____ Dataset content
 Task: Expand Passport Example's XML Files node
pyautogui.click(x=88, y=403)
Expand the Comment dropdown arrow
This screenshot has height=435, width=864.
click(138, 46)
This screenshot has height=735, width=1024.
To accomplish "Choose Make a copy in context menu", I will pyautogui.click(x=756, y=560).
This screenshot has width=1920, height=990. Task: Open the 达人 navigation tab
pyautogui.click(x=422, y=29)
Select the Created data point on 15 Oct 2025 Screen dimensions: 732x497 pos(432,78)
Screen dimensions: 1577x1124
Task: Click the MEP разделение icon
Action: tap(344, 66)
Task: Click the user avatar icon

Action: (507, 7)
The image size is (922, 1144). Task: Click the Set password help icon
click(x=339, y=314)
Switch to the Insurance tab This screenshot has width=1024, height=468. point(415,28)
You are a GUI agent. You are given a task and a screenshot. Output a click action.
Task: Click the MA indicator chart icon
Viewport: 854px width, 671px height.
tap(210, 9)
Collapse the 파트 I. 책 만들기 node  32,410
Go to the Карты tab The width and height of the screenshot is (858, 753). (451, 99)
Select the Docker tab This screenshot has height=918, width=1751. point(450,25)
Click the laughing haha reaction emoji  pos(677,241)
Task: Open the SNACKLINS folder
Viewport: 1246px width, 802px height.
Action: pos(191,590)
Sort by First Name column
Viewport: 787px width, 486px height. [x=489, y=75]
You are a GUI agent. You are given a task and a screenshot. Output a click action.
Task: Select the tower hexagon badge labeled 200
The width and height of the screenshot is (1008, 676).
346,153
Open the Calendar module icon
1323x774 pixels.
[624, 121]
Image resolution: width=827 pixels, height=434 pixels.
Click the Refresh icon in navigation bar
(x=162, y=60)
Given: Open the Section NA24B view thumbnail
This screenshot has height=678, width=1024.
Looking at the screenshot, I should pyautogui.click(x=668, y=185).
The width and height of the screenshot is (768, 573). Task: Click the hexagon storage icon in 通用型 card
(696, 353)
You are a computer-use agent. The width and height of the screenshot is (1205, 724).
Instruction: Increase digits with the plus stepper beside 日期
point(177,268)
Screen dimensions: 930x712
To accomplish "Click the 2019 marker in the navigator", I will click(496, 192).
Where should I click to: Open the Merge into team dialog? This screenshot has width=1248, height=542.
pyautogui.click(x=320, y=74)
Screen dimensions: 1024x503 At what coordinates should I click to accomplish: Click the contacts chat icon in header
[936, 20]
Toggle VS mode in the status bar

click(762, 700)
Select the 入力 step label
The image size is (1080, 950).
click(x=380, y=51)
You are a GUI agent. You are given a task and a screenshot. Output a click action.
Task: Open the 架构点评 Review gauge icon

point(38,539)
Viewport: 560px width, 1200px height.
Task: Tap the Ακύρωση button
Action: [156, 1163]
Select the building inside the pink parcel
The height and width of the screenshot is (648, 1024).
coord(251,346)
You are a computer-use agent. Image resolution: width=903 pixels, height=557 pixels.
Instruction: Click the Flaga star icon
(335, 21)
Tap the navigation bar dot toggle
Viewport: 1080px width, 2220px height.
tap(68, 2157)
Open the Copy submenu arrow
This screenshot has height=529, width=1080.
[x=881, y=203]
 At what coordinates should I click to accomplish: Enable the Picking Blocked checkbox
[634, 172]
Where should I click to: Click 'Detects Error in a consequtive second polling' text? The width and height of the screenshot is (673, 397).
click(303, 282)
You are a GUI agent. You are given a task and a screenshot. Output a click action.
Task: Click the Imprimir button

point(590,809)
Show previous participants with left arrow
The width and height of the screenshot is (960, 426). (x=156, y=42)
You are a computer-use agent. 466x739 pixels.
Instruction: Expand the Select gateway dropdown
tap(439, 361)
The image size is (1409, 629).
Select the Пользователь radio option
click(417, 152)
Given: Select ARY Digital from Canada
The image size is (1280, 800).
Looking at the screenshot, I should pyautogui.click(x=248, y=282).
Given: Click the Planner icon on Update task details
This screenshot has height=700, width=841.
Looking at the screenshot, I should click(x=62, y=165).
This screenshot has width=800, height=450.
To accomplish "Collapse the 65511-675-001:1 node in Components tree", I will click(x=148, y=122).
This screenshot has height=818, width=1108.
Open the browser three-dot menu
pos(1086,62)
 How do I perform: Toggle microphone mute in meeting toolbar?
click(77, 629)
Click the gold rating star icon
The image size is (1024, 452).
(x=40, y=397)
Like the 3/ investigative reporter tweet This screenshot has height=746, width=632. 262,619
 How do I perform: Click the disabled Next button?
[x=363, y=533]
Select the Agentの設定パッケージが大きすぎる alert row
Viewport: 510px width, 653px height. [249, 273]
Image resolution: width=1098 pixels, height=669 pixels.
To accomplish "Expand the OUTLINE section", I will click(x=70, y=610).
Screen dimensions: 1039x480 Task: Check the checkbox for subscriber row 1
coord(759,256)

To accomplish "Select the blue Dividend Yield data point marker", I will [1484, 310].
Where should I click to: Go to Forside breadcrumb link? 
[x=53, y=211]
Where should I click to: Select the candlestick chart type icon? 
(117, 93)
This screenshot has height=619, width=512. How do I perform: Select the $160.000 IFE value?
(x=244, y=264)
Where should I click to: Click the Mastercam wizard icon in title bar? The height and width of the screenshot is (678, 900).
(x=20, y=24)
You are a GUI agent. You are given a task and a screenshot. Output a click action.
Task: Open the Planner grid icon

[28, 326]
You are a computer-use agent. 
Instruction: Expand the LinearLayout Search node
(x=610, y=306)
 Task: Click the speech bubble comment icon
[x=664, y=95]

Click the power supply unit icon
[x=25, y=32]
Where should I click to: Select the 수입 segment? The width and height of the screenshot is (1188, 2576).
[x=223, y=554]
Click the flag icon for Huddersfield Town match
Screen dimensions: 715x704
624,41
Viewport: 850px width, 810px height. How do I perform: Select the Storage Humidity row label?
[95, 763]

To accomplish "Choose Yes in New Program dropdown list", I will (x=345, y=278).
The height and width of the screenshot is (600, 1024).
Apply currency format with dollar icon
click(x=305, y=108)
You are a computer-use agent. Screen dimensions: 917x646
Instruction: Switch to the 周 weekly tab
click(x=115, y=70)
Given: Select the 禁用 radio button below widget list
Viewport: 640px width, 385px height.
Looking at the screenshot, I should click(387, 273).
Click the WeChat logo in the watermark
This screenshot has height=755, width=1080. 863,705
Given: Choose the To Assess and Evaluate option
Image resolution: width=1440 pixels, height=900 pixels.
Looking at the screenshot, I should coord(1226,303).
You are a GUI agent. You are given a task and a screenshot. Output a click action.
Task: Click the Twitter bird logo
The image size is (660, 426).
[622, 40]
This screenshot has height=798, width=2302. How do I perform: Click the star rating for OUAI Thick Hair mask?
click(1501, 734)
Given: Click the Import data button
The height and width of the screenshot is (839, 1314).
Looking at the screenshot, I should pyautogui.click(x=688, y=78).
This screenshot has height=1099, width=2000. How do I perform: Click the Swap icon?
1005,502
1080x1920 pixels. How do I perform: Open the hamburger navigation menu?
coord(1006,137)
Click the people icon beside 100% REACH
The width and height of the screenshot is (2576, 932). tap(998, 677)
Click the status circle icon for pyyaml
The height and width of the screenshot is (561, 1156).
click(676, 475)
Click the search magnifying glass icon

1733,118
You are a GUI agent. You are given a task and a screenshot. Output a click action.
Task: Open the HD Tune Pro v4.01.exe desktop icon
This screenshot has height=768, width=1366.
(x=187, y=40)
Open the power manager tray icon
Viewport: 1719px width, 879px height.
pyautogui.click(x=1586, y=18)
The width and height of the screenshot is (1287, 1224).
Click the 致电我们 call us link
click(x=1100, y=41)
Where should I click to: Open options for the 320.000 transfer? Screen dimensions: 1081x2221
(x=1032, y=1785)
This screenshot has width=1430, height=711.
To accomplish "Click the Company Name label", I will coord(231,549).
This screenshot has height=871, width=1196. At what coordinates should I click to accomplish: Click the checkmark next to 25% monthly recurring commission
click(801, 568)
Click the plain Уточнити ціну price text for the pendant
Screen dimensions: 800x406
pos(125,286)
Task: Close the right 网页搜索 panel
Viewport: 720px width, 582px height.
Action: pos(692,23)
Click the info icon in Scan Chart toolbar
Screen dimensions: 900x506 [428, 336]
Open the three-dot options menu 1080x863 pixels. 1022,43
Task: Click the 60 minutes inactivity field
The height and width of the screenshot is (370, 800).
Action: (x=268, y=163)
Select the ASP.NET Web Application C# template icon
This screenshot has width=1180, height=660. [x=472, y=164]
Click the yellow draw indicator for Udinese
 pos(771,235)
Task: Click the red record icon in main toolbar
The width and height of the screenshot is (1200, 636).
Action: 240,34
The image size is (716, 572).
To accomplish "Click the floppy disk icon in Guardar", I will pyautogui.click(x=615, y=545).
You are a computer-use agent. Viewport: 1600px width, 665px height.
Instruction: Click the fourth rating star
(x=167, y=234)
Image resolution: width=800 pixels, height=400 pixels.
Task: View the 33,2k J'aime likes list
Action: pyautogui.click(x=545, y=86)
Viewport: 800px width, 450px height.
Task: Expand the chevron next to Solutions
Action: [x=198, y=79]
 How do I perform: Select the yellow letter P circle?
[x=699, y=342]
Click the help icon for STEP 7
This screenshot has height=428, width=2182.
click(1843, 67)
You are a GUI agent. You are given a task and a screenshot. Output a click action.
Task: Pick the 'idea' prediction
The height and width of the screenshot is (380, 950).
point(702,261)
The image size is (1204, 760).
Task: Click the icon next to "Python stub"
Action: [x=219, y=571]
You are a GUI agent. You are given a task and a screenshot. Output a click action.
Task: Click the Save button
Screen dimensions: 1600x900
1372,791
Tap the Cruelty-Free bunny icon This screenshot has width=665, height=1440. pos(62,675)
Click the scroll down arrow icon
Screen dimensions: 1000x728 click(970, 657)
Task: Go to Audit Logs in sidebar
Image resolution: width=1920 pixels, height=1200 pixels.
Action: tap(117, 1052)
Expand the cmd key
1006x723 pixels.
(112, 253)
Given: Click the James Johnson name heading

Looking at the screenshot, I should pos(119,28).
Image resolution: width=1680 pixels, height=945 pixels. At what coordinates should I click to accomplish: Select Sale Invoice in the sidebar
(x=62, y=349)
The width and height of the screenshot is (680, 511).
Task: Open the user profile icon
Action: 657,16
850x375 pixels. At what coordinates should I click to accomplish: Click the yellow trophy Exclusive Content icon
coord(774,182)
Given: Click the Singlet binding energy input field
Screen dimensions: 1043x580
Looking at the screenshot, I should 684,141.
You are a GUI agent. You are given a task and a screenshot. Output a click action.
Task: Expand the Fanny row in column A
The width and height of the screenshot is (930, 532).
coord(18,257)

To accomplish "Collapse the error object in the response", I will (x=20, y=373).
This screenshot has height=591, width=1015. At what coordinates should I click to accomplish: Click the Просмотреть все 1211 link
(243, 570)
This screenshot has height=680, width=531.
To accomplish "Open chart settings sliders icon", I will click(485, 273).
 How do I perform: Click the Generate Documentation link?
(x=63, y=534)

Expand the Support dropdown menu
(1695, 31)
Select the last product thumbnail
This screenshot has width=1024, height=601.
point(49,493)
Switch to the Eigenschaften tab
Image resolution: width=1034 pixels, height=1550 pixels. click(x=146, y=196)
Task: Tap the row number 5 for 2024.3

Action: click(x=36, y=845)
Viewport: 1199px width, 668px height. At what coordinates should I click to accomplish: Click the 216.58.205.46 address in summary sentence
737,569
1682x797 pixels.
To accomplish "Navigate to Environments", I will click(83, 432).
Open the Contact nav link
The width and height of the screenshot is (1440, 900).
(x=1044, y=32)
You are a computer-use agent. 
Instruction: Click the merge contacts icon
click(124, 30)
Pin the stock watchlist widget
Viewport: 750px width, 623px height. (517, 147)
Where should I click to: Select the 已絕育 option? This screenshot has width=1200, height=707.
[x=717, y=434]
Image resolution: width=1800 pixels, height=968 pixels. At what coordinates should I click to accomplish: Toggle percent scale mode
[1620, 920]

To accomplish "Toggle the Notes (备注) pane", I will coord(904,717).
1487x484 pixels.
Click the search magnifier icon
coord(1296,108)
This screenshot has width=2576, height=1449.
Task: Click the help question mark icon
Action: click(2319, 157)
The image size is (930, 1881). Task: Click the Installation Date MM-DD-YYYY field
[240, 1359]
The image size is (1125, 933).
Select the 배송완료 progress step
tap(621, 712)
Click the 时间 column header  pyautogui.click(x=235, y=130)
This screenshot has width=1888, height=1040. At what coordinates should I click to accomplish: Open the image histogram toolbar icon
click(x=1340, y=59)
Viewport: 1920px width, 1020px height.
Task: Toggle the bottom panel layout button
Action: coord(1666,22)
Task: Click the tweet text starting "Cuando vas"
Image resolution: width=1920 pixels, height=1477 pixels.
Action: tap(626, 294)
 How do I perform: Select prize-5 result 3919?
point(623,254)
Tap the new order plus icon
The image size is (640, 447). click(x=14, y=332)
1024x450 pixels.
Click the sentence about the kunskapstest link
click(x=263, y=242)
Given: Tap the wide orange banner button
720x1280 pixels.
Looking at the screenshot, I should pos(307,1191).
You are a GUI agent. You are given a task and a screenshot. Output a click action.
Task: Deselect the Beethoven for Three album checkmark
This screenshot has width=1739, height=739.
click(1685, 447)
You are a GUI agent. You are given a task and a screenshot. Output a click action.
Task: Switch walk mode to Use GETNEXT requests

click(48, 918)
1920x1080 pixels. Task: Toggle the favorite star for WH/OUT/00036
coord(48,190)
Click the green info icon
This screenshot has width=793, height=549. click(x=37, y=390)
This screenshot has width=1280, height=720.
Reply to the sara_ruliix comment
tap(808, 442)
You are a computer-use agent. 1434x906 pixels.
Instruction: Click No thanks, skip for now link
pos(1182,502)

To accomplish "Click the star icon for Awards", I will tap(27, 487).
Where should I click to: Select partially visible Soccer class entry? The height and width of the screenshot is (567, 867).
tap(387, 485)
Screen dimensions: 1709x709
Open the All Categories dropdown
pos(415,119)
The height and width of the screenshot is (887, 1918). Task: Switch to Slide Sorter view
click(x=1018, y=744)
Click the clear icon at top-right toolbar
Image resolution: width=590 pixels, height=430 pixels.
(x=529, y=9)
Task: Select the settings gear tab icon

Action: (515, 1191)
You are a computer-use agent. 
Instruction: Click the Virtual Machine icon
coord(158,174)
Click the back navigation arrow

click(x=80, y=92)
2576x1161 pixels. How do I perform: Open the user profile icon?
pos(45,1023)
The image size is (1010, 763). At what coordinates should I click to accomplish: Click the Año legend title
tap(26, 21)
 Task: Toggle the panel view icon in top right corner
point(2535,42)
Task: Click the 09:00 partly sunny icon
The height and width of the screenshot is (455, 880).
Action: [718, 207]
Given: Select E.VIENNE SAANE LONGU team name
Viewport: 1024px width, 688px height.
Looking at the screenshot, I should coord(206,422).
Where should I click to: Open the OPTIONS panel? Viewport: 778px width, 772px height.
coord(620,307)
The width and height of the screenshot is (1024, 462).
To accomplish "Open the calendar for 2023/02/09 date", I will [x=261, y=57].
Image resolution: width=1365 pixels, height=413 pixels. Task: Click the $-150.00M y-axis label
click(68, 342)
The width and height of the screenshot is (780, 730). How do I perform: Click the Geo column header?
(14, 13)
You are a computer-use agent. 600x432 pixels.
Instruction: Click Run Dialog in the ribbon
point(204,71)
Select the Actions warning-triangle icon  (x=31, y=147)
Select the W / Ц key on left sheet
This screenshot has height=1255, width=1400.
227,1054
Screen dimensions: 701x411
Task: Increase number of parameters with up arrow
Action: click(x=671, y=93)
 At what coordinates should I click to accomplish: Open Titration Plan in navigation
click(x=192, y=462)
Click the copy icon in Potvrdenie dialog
________
Repeat word for word every line from the start of the entries to the line holding "Go to the Карты", inclusive, and nothing else.

 Task: Expand Passport Example's XML Files node
pyautogui.click(x=88, y=403)
Expand the Comment dropdown arrow
This screenshot has height=435, width=864.
click(138, 46)
This screenshot has height=735, width=1024.
To accomplish "Choose Make a copy in context menu", I will pyautogui.click(x=756, y=560).
This screenshot has width=1920, height=990. Task: Open the 达人 navigation tab
pyautogui.click(x=422, y=29)
Select the Created data point on 15 Oct 2025 Screen dimensions: 732x497 pos(432,78)
Screen dimensions: 1577x1124
Task: Click the MEP разделение icon
Action: tap(344, 66)
Task: Click the user avatar icon

Action: (507, 7)
The image size is (922, 1144). Task: Click the Set password help icon
click(x=339, y=314)
Switch to the Insurance tab This screenshot has width=1024, height=468. point(415,28)
You are a GUI agent. You are given a task and a screenshot. Output a click action.
Task: Click the MA indicator chart icon
Viewport: 854px width, 671px height.
tap(210, 9)
Collapse the 파트 I. 책 만들기 node  32,410
Go to the Карты tab The width and height of the screenshot is (858, 753). (451, 99)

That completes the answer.